## WHAT YOU HAVE TO DO
Write down every entry once more, exactly as it reads.

## Stored data
____

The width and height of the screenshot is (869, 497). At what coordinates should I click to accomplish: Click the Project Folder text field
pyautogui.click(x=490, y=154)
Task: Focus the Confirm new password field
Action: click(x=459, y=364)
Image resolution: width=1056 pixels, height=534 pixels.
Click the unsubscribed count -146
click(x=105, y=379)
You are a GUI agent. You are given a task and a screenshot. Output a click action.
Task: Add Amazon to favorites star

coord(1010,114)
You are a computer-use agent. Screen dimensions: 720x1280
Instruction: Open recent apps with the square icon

____

## WRITTEN SOLUTION
The width and height of the screenshot is (869, 497). At what coordinates should I click to accomplish: Click the Project Folder text field
pyautogui.click(x=490, y=154)
Task: Focus the Confirm new password field
Action: click(x=459, y=364)
Image resolution: width=1056 pixels, height=534 pixels.
Click the unsubscribed count -146
click(x=105, y=379)
You are a GUI agent. You are given a task and a screenshot. Output a click action.
Task: Add Amazon to favorites star

coord(1010,114)
You are a computer-use agent. Screen dimensions: 720x1280
Instruction: Open recent apps with the square icon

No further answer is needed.